[Opening SUPPLIED MATERIAL section]

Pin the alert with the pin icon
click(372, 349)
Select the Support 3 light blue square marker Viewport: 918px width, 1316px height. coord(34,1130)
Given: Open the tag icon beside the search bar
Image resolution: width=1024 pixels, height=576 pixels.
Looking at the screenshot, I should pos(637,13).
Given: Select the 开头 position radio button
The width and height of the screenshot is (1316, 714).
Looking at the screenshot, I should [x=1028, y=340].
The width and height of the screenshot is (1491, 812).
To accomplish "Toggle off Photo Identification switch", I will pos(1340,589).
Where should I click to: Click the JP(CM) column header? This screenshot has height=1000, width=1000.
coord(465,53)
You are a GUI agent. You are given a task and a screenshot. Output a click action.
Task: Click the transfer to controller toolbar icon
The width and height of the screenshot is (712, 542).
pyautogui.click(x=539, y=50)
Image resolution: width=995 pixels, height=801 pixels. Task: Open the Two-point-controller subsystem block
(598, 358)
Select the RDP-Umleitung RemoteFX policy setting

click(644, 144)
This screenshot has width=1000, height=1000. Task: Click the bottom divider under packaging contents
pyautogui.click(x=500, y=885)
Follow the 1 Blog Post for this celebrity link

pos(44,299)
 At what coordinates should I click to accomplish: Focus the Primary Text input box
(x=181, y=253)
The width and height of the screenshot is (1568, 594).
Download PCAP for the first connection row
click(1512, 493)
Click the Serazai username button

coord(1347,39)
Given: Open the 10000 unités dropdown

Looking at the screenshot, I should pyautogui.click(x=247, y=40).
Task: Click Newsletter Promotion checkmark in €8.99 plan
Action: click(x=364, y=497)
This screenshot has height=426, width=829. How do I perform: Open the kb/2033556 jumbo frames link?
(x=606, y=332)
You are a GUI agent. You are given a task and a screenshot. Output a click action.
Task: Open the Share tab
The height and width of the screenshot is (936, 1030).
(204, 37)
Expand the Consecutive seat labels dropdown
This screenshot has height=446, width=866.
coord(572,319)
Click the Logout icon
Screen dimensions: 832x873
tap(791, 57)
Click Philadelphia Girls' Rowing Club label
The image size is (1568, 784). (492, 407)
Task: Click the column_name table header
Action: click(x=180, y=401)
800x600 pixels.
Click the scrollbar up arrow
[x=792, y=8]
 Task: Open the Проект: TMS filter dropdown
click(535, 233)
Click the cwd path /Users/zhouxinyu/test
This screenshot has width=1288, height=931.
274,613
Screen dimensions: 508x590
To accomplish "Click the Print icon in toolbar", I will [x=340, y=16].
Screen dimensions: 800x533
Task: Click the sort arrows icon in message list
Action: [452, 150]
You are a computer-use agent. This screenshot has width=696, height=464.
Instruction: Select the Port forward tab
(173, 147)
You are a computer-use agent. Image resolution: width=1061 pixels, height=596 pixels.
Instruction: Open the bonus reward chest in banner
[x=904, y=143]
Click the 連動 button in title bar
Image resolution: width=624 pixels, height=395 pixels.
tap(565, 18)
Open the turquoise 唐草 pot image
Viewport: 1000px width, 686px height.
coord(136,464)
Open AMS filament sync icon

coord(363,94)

[Closing SUPPLIED MATERIAL section]

● EXERCISE GOAL
Reproduce, word for word, all of the entries above.

● OUTPUT OF THE EXERCISE
Pin the alert with the pin icon
click(372, 349)
Select the Support 3 light blue square marker Viewport: 918px width, 1316px height. coord(34,1130)
Given: Open the tag icon beside the search bar
Image resolution: width=1024 pixels, height=576 pixels.
Looking at the screenshot, I should pos(637,13).
Given: Select the 开头 position radio button
The width and height of the screenshot is (1316, 714).
Looking at the screenshot, I should [x=1028, y=340].
The width and height of the screenshot is (1491, 812).
To accomplish "Toggle off Photo Identification switch", I will pos(1340,589).
Where should I click to: Click the JP(CM) column header? This screenshot has height=1000, width=1000.
coord(465,53)
You are a GUI agent. You are given a task and a screenshot. Output a click action.
Task: Click the transfer to controller toolbar icon
The width and height of the screenshot is (712, 542).
pyautogui.click(x=539, y=50)
Image resolution: width=995 pixels, height=801 pixels. Task: Open the Two-point-controller subsystem block
(598, 358)
Select the RDP-Umleitung RemoteFX policy setting

click(644, 144)
This screenshot has width=1000, height=1000. Task: Click the bottom divider under packaging contents
pyautogui.click(x=500, y=885)
Follow the 1 Blog Post for this celebrity link

pos(44,299)
 At what coordinates should I click to accomplish: Focus the Primary Text input box
(x=181, y=253)
The width and height of the screenshot is (1568, 594).
Download PCAP for the first connection row
click(1512, 493)
Click the Serazai username button

coord(1347,39)
Given: Open the 10000 unités dropdown

Looking at the screenshot, I should pyautogui.click(x=247, y=40).
Task: Click Newsletter Promotion checkmark in €8.99 plan
Action: click(x=364, y=497)
This screenshot has height=426, width=829. How do I perform: Open the kb/2033556 jumbo frames link?
(x=606, y=332)
You are a GUI agent. You are given a task and a screenshot. Output a click action.
Task: Open the Share tab
The height and width of the screenshot is (936, 1030).
(204, 37)
Expand the Consecutive seat labels dropdown
This screenshot has height=446, width=866.
coord(572,319)
Click the Logout icon
Screen dimensions: 832x873
tap(791, 57)
Click Philadelphia Girls' Rowing Club label
The image size is (1568, 784). (492, 407)
Task: Click the column_name table header
Action: click(x=180, y=401)
800x600 pixels.
Click the scrollbar up arrow
[x=792, y=8]
 Task: Open the Проект: TMS filter dropdown
click(535, 233)
Click the cwd path /Users/zhouxinyu/test
This screenshot has width=1288, height=931.
274,613
Screen dimensions: 508x590
To accomplish "Click the Print icon in toolbar", I will [x=340, y=16].
Screen dimensions: 800x533
Task: Click the sort arrows icon in message list
Action: [452, 150]
You are a computer-use agent. This screenshot has width=696, height=464.
Instruction: Select the Port forward tab
(173, 147)
You are a computer-use agent. Image resolution: width=1061 pixels, height=596 pixels.
Instruction: Open the bonus reward chest in banner
[x=904, y=143]
Click the 連動 button in title bar
Image resolution: width=624 pixels, height=395 pixels.
tap(565, 18)
Open the turquoise 唐草 pot image
Viewport: 1000px width, 686px height.
coord(136,464)
Open AMS filament sync icon

coord(363,94)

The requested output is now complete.